In the water-based cell fluid, where long polypeptide chains are manufactured and released by ribosomes, the polypeptide chains rapidly fold up into their biologically functional structure. The theory proposes that there are sites along the polypeptide chains where hydrophobic groups initially fold in on themselves, creating small nonpolar (hydrophobic) pockets that are protected from the water.
"What drives this polypeptide chain to fold up?" asked Harold Scheraga, professor emeritus of chemistry and chemical biology at Cornell and a co-author of a paper published in the Aug. 29 issue of the Proceedings of the National Academy of Sciences (and available online). "That has been the subject of my investigations for some time, and the cited experimental verification of the theory provides a sound basis for further computational work to identify the specific steps in the folding pathway.
"Protein folding is a frontier problem in protein chemistry," said Scheraga, noting that an ability to predict how and where proteins fold could lead to understanding such protein misfolding diseases as Alzheimer's and cystic fibrosis, designing drugs that act on proteins and even creating designer proteins with new functions.

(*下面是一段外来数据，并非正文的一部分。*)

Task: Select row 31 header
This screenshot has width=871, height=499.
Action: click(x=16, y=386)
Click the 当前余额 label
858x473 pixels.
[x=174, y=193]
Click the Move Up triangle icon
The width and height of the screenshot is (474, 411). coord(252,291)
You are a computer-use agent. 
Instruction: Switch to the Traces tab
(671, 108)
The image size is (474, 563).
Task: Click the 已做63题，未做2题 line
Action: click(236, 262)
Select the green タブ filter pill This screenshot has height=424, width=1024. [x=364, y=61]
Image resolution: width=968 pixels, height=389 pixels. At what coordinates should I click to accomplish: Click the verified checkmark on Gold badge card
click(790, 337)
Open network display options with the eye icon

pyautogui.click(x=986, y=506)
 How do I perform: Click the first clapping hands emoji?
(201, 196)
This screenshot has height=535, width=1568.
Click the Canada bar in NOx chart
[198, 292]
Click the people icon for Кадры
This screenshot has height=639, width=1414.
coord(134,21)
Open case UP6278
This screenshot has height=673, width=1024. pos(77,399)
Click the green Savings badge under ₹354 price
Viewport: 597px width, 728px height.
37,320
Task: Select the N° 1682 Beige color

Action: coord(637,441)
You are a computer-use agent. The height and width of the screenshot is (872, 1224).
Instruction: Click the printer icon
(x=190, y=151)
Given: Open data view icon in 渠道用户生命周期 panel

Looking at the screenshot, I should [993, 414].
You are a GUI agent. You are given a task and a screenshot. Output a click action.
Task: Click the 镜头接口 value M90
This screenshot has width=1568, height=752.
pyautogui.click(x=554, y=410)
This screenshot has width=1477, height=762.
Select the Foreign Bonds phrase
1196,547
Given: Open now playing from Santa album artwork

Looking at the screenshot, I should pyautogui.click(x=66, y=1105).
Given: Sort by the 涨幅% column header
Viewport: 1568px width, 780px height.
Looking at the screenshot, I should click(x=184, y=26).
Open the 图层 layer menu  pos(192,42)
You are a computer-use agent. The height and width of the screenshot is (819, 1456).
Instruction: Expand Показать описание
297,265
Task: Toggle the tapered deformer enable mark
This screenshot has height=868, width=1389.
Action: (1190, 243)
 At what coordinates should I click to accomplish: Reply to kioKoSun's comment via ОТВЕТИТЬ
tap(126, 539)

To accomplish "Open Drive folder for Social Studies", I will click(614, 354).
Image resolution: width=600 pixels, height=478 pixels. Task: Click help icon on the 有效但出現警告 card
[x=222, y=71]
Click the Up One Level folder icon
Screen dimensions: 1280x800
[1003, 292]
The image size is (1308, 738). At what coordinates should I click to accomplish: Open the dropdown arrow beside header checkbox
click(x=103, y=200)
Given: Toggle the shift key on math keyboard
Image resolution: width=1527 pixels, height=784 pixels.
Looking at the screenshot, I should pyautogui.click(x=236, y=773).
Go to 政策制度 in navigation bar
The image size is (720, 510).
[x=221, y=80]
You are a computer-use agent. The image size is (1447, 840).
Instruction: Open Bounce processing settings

The theory is based on two methods to show that initial folding sites occur among nonpolar groups in a polypeptide chain. Lead author H. Jane Dyson and Peter Wright, both professors of molecular biology at the Scripps Research Institute, used an experimental nuclear magnetic resonance procedure to validate the predicted results of the two theoretical methods.
The first method used supercomputers to calculate the energy required to convert a polypeptide chain into a collapsed hydrophobic pocket. The folds occur in several places that require the least possible energy to maintain. By finding these places where the nonpolar groups exist, the researchers better understand where folding occurs along a linear polypeptide chain.
The second method involved mapping a folded protein by tracing the folding steps required to arrive at the protein's native structure. This method mapped three stages of folding. First, the short-range contacts between amino acids that are very close to each other were mapped, revealing the initial nonpolar (hydrophobic) folds. The next two stages show folds that occur between points that are farther from each other along the polypeptide chain. These secondary folds may attach two or three hydrophobic pockets.
These two methods were used together in this study to pinpoint where on a polypeptide chain the nonpolar segments occur and where initial folding takes place and then propagates to the final folded form.